The Canada Revenue Agency (CRA) has just released a new policy and procedures document in which it outlines five questions to determine eligibility of work for SR&ED investment tax credits. This approach supplements how the three criteria (scientific or technological advancement, scientific and technical content, and scientific or technological uncertainty) are applied by providing a logical order for assessing them.
Below are the five questions along with definitions from the CRA:
1. Was there a scientific or a technological uncertainty – an uncertainty that could not be removed by standard practice?
Scientific or technological uncertainty means whether a given result or objective can be achieved or how to achieve it, is not known or determined on the basis of generally available scientific or technological knowledge or experience.

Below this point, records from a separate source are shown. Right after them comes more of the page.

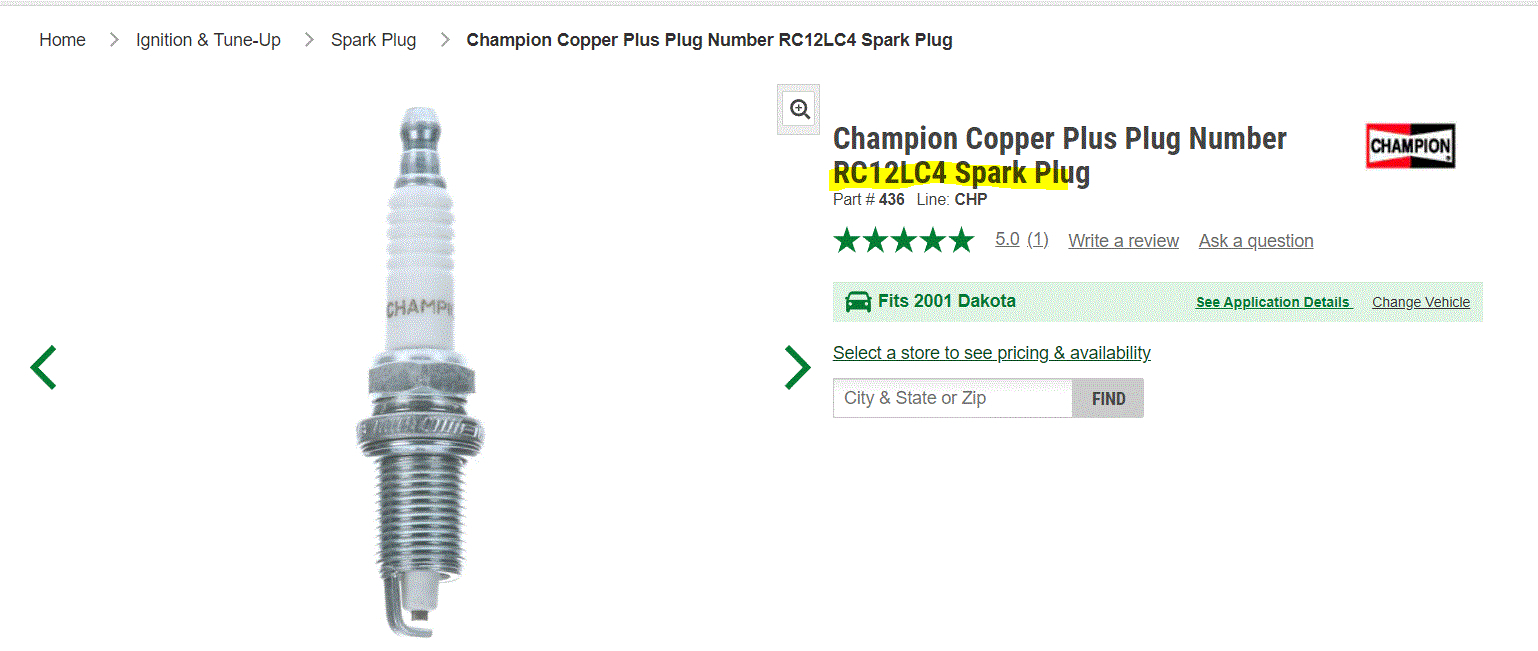The image size is (1538, 651).
Task: Click the current page breadcrumb for RC12LC4
Action: pyautogui.click(x=709, y=40)
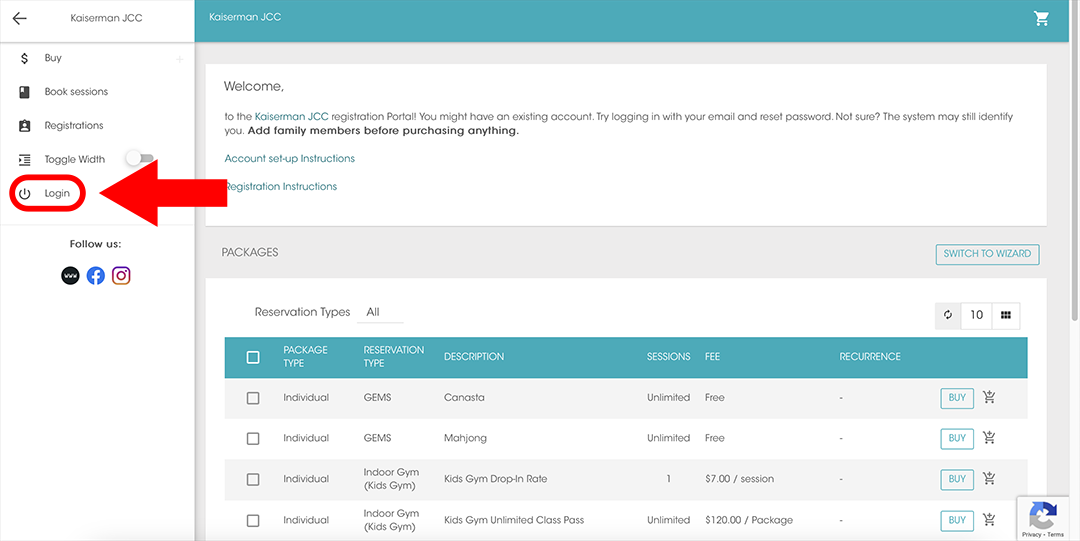Switch to grid view icon
This screenshot has width=1080, height=541.
tap(1006, 315)
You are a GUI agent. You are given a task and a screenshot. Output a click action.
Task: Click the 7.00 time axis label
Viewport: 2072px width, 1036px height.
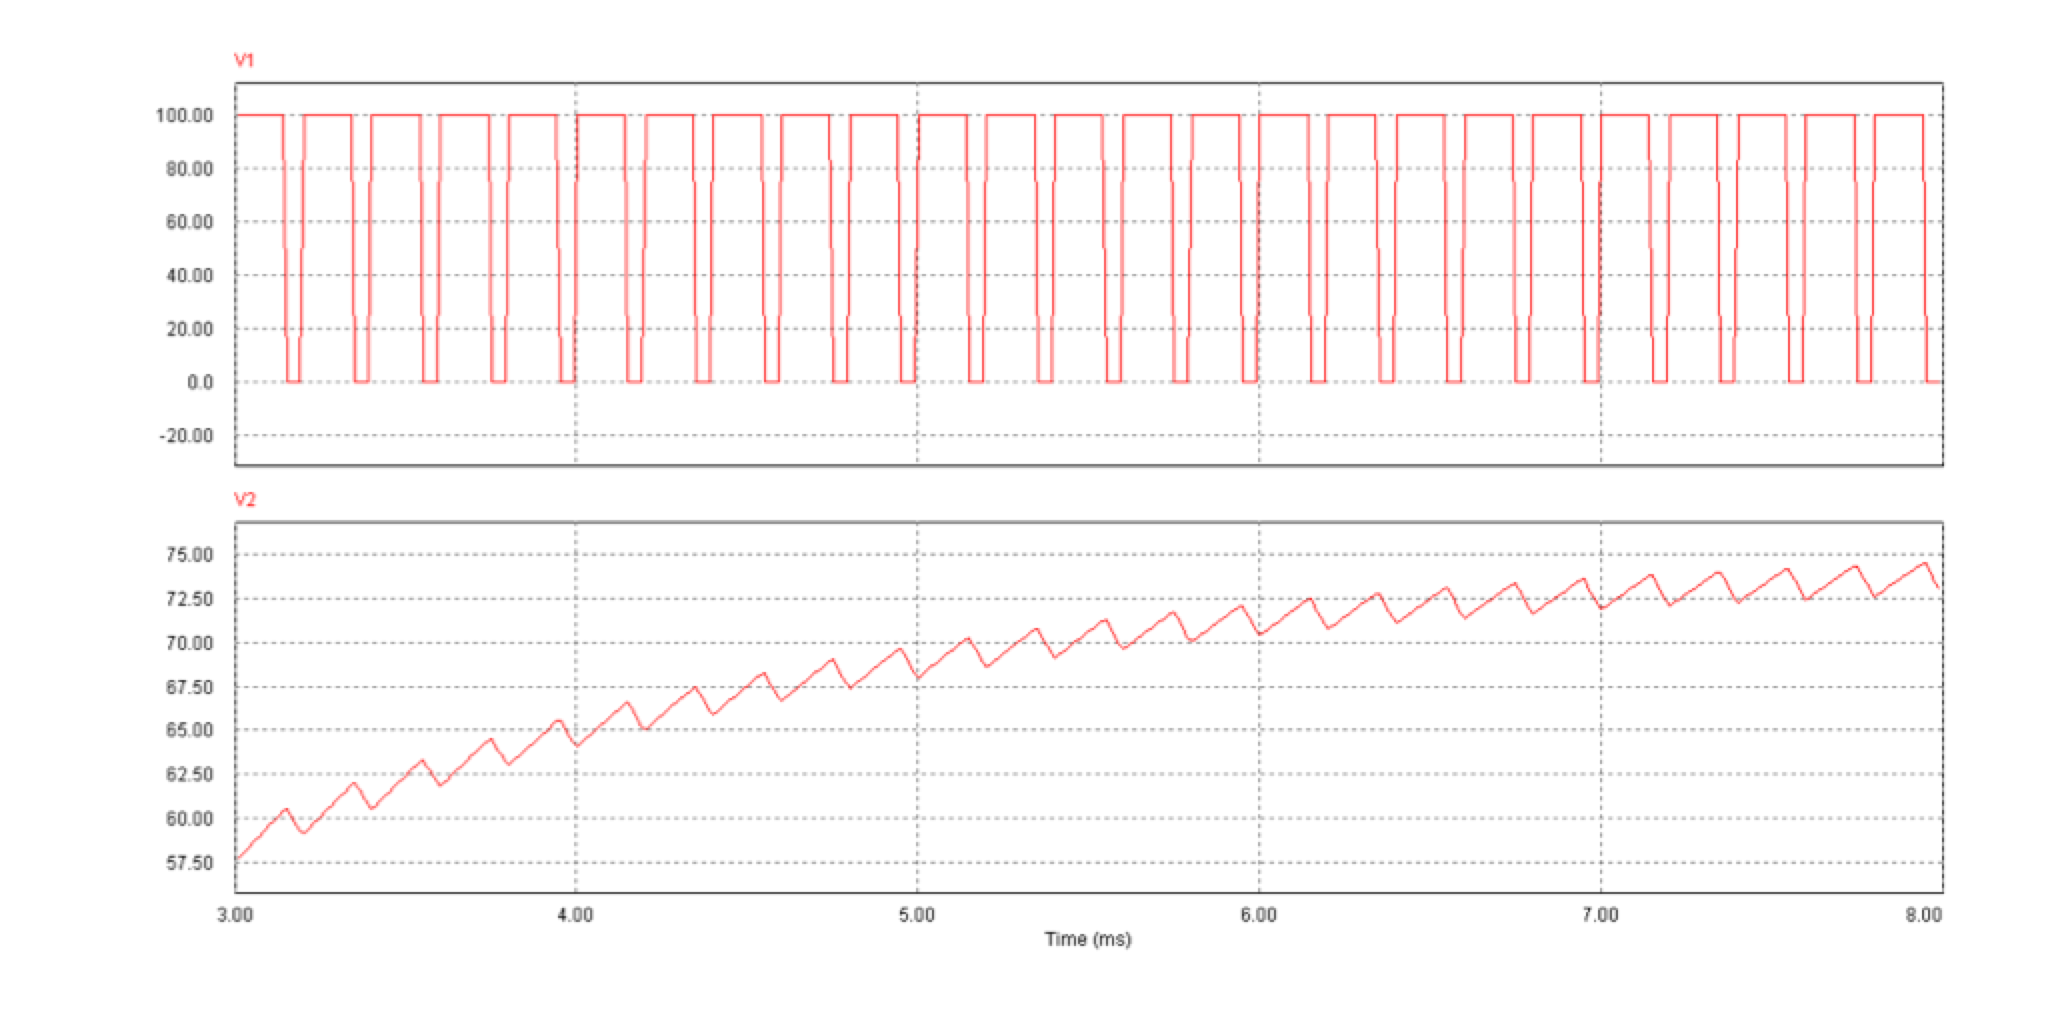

Standard practice is the application of techniques, procedures, and data that are generally accessible to competent professionals in the field.
2. Did the effort involve formulating hypotheses specifically aimed at reducing or eliminating that uncertainty?
A hypothesis is a tentative supposition with regard to an unknown state of affairs, the truth of which is thereupon subject to investigation by any available method, either by logical deduction of consequences that may be checked against what is known, or by direct experimental investigation or discovery of facts not hitherto known and suggested by the hypothesis.
3. Was the adopted procedure consistent with the total discipline of the scientific method, including formulating, testing, and modifying the hypotheses?
Scientific method is a systematic approach to performing SR&ED that includes defining a problem, advancing a hypothesis towards resolving that problem, planning and testing the hypothesis by experiment or analysis, and developing logical conclusions based on the results.
4. Did the process result in a scientific or a technological advancement?
Scientific or technological advancement is the generation of information or the discovery of knowledge that advances the current understanding of scientific relations or technology.